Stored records
▬▬▬▬▬▬

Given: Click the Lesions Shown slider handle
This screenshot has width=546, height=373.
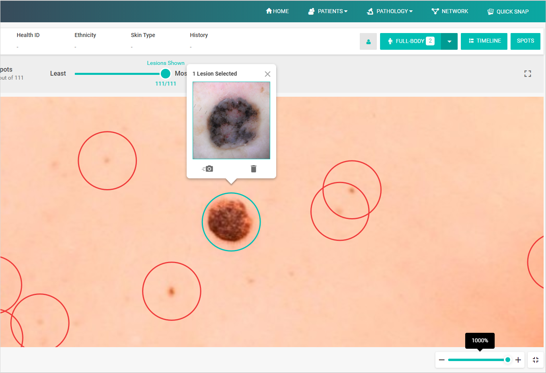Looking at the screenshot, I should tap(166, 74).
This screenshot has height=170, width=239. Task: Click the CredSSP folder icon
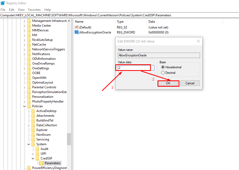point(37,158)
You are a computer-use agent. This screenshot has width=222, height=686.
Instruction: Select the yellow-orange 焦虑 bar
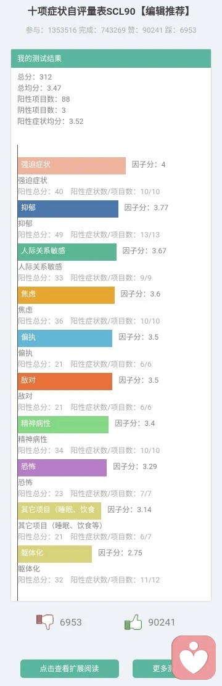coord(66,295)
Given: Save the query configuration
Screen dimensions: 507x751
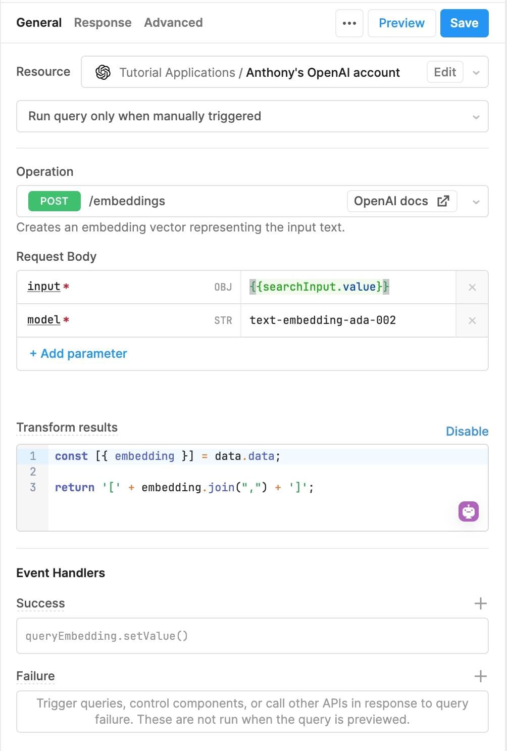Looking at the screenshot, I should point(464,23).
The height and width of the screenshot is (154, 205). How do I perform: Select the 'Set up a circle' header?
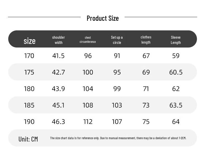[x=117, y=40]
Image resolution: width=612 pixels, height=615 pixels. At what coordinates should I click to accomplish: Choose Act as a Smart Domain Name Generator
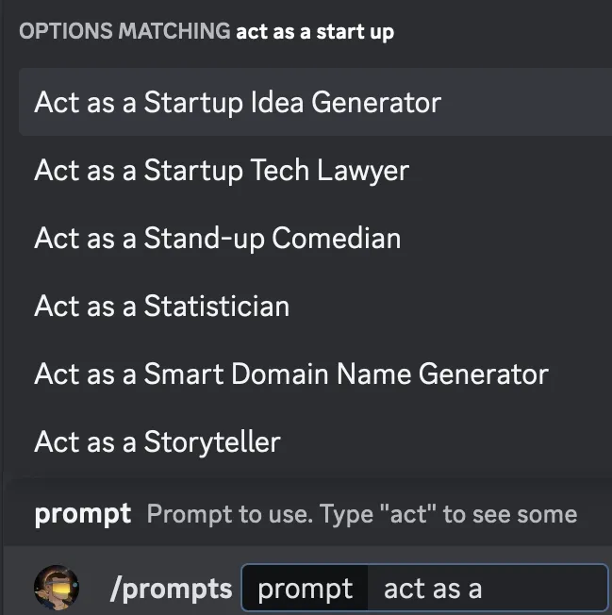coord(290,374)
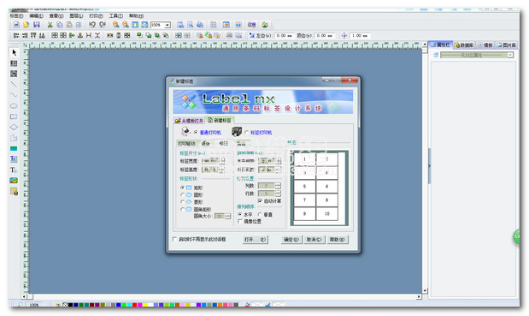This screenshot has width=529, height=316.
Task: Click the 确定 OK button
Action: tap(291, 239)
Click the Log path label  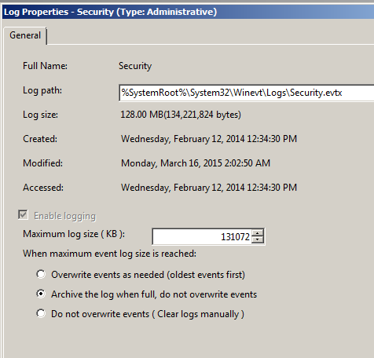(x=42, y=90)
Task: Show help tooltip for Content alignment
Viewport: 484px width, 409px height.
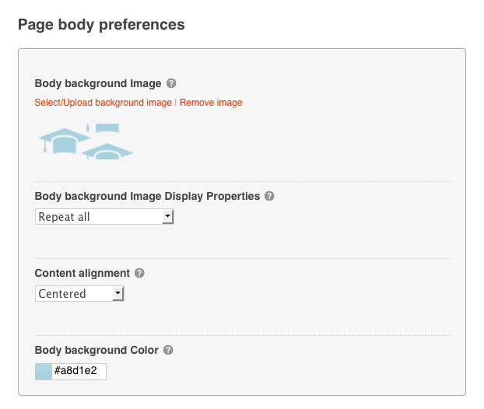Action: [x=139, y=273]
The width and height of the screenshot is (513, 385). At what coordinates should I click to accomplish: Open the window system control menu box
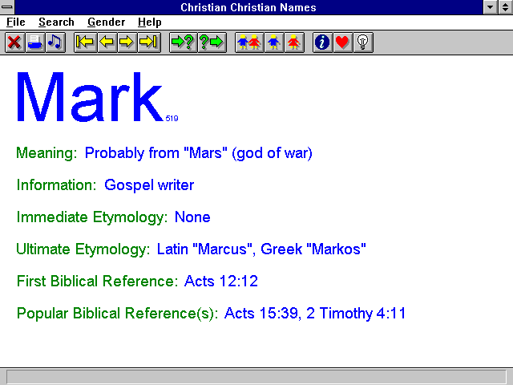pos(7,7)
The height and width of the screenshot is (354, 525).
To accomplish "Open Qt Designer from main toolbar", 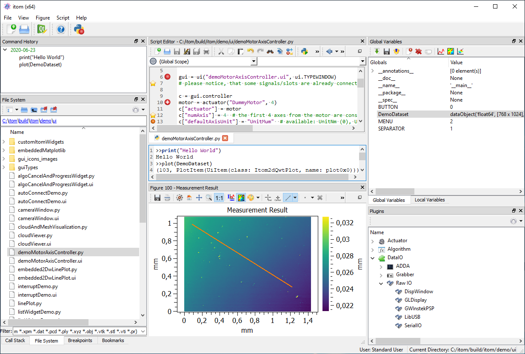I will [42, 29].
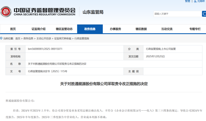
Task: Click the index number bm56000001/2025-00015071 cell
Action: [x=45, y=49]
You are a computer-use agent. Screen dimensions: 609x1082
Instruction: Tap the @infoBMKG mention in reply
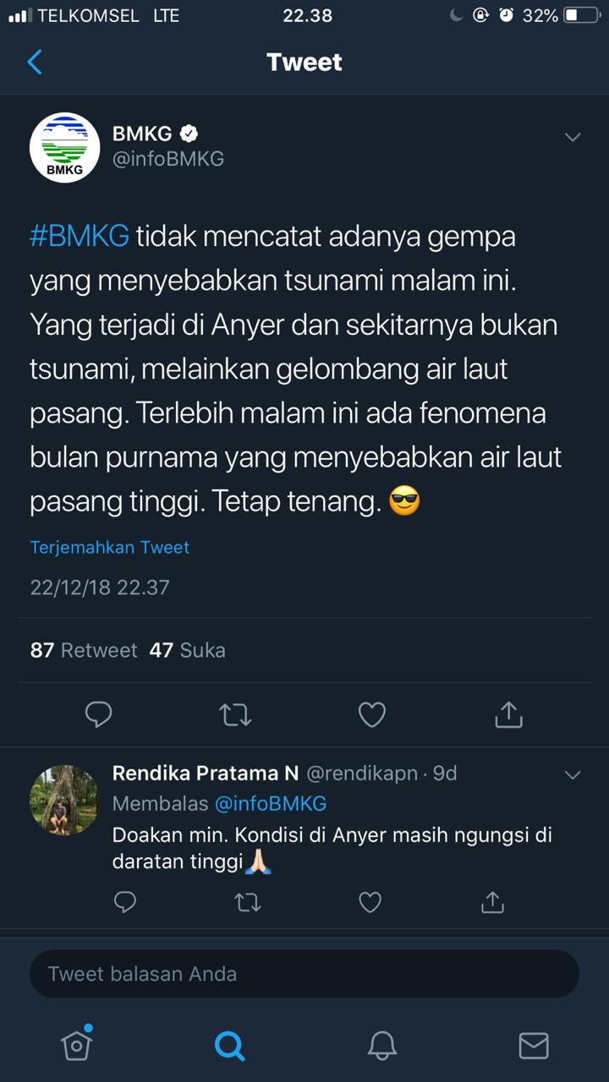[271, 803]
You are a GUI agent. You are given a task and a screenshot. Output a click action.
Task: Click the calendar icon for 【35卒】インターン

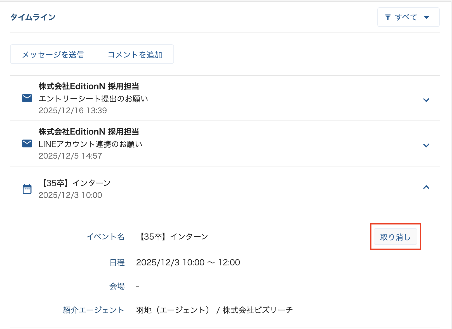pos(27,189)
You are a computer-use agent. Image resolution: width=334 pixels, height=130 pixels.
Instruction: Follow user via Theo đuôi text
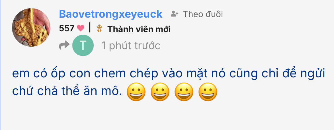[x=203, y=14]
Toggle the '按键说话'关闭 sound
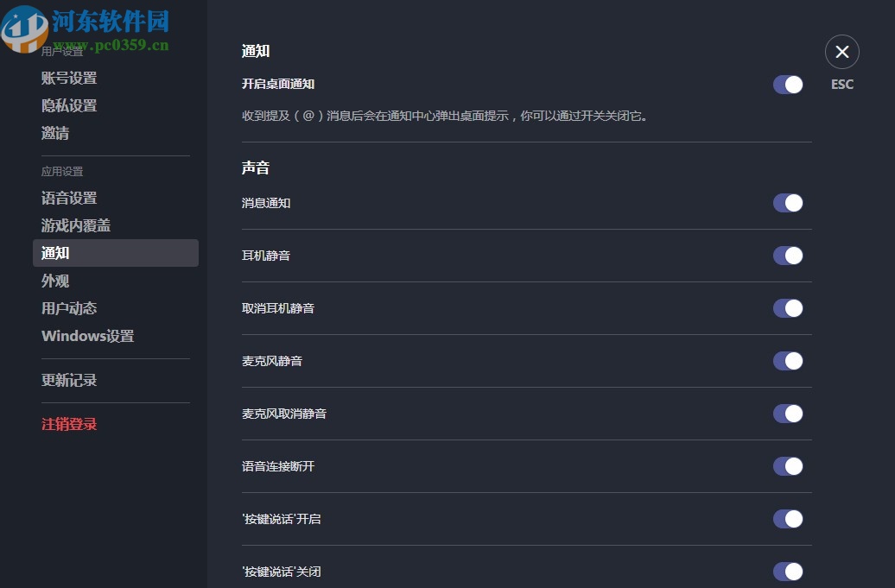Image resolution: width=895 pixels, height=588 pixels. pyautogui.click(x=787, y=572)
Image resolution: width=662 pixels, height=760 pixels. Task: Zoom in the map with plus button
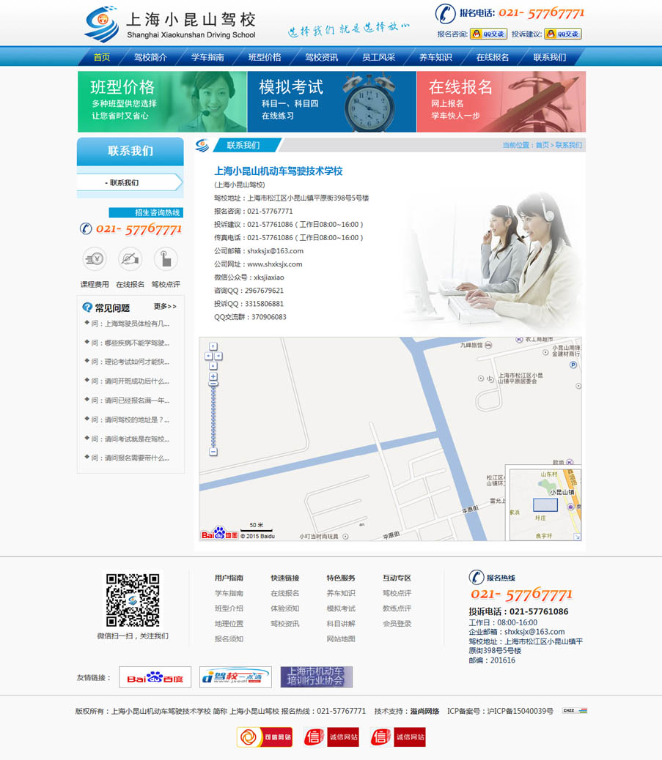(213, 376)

▬▬▬▬▬▬

(Brief)
Give back exactly, and only, the lines from the one holding "Instruction: Follow user via Theo đuôi text" through the last line of the entries, with every picture omitted.

(Answer box)
Instruction: Follow user via Theo đuôi text
[x=203, y=14]
Toggle the '按键说话'关闭 sound
Image resolution: width=895 pixels, height=588 pixels. pyautogui.click(x=787, y=572)
Image resolution: width=662 pixels, height=760 pixels. Task: Zoom in the map with plus button
(213, 376)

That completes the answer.